Jessa and Bass will curl up in bed. Bass on my side. Jessa on his. They fall asleep back to back and always wake up holding hands. They sleep with the blankets kicked off and the portable fan in the corner of the room on high.
Nearly every night these things play out.
And nobody ever speaks.
*
In so many ways, the house has moved on without me. Beyond me. But some things remain unchanged. As if they are stalled. As if time has stalled without me.
There is fresh, mismatched bedding on Bass’s bed. Flannelette and cotton, blue-grey and orange. He has left my pillowcase on. The blue and white patterns of it. He sleeps on it every night. It must smell more like him now than it ever did of me.
Jessa chips the nail polish off all her fingers but leaves it on her toes. It’s nearly grown out, just little flecks left on her big toes. Blue nail polish. I’d put it on for her, to cheer her up over a miserable day at school.
The jar of nail polish is still on the coffee table. I want Jessa to unscrew the lid. I want her to paint her nails. I want the boys or maybe my sister, Bea, to paint the nails on her right hand, her dominant hand.
A few of the same towels are still hung in the bathroom. They have been in there for weeks, maybe months. I don’t think anyone is using them, but nobody is washing them clean, either.
The radio is tuned to the golden oldies station I liked to listen to. The sound of it. It makes the world soften. It reminds me of my eyes blurring with tears.

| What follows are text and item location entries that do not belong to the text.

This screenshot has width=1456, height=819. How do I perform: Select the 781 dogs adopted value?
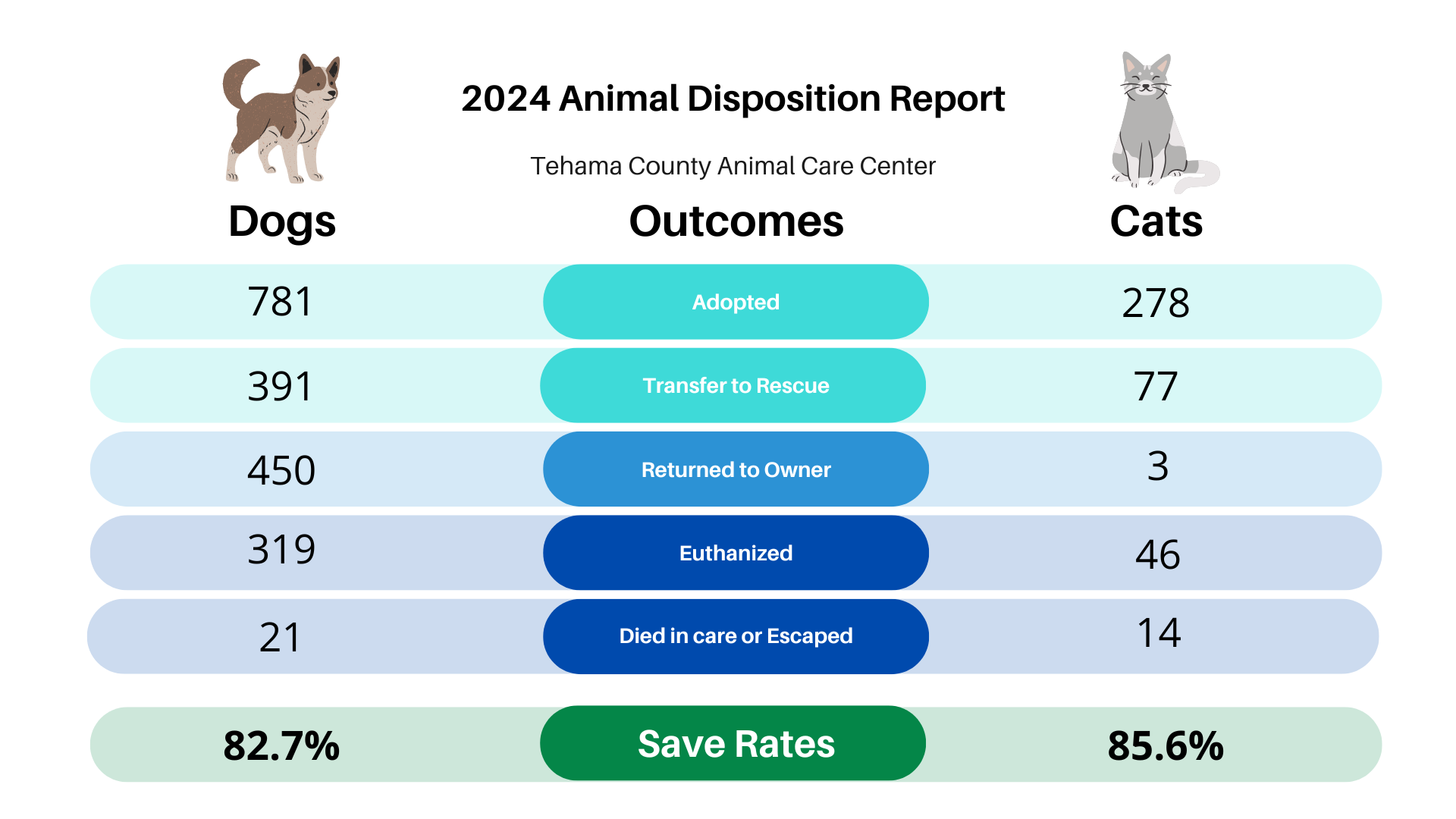pyautogui.click(x=281, y=302)
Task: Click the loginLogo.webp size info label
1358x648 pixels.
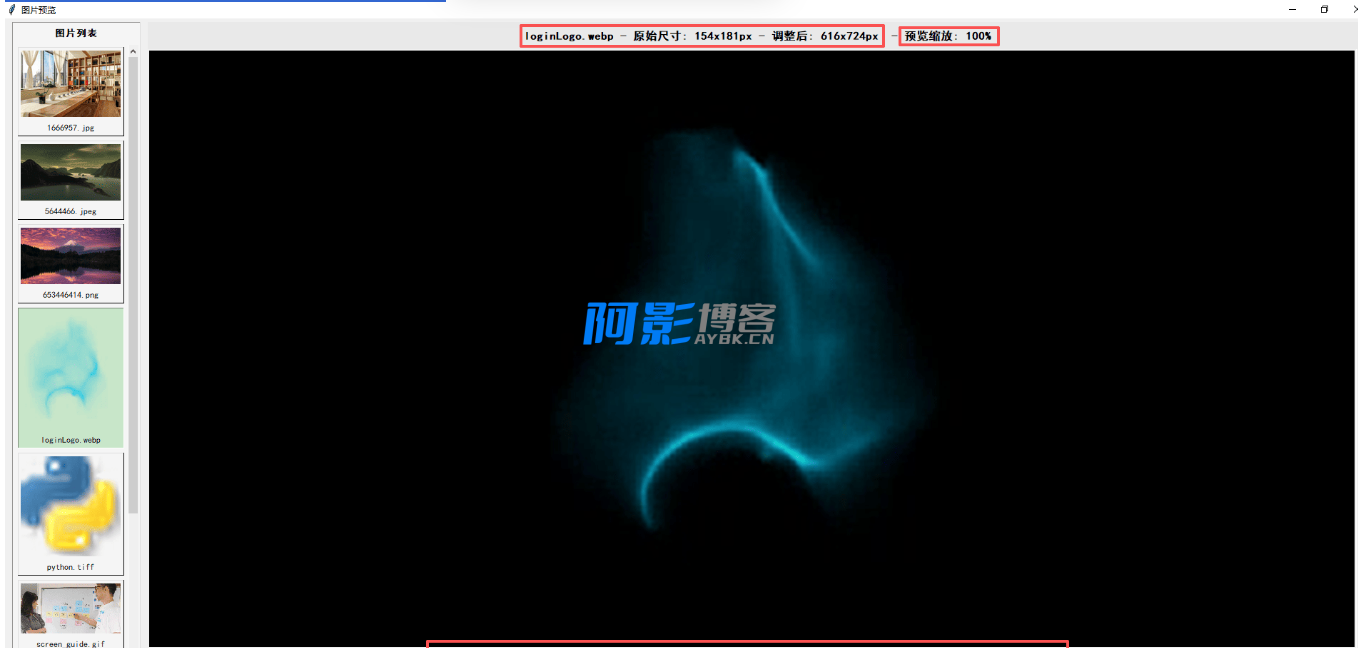Action: 702,36
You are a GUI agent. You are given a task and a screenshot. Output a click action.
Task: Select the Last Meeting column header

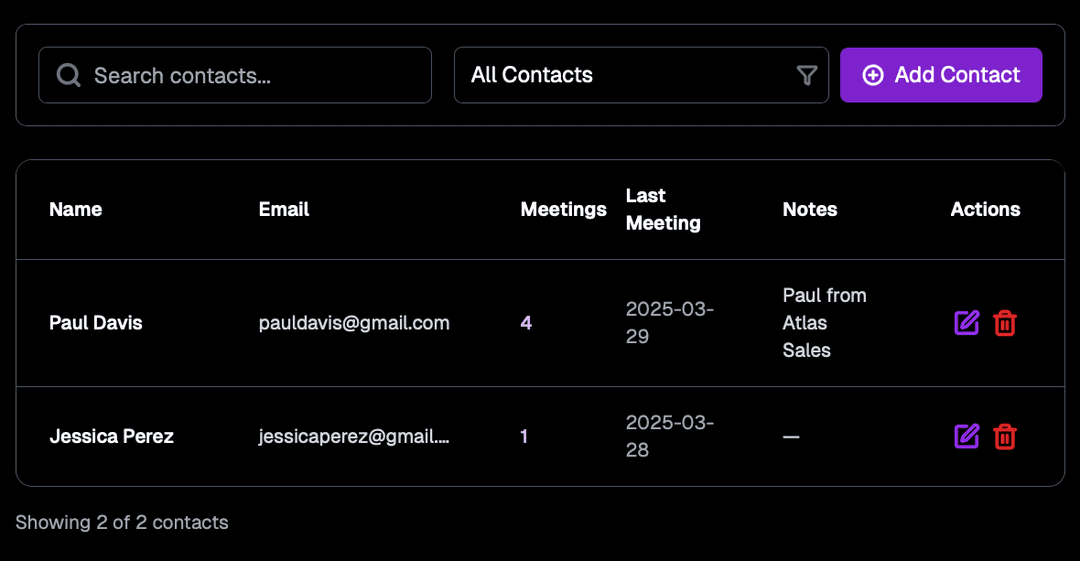click(x=663, y=210)
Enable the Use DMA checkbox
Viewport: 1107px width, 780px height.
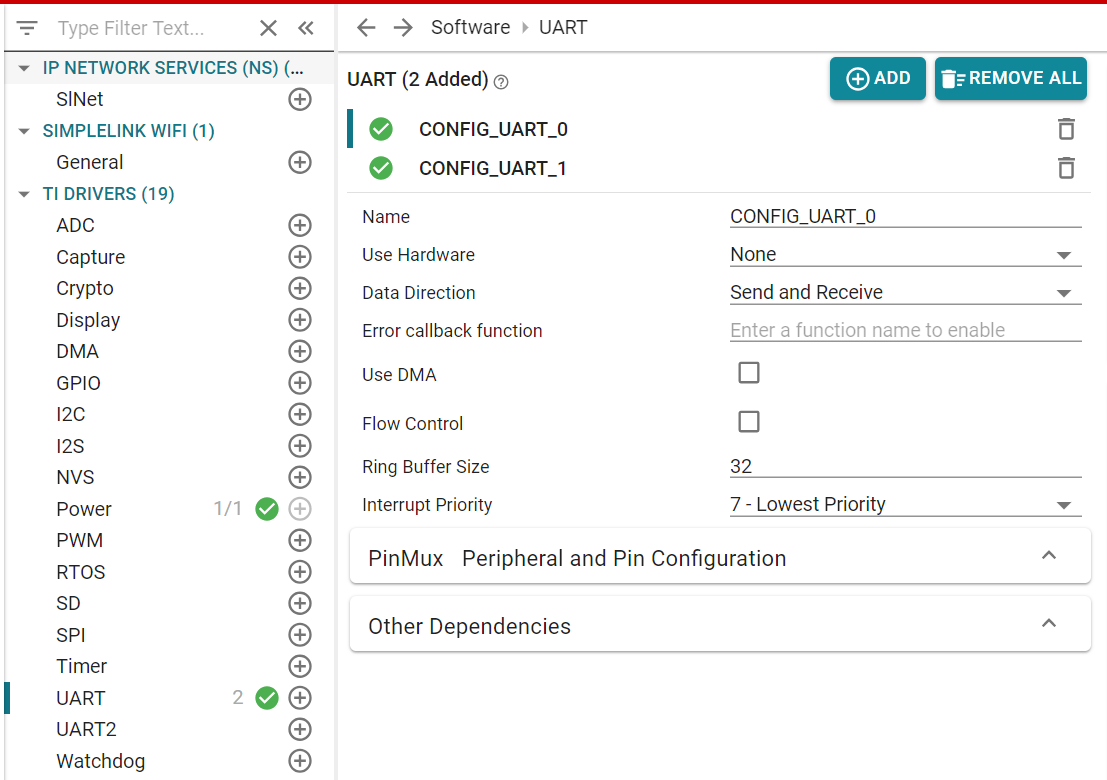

The roses I picked from the garden and set on the sideboard in the living room have lost their colour, are rotting in water that is now mostly green. Their petals are papery and brown, under lounge chairs and puffed down the hallway and into other rooms. There are other flowers, set into corners and on tables. Flowers I haven’t seen before. Dying flowers, some with cards still attached. On shelves and in dirty vases on the verandah.
There is dog hair, dust. Collecting in nests under the couches and chairs and tables. I wonder if it smells dusty, inside. Smells as stale as it looks.
Outside, the property is yellowed and browned from summer. The only green is in the beds immediately around the house. Even the leaves on the eucalypts, the silver stringybarks and lemon scented, are dulled from the heat and the dust.
A pang, like something metallic pressed against the tongue. I want them to move, one way or another. I want them to throw out the roses. I want them to vacuum. I want them to wash every piece of bedding, every piece of tearstained clothing. Blue nail polish. A tended garden. I want them to move. Be moving.
Secateurs left near the rose beds. There are clothes turning damp in the dryer.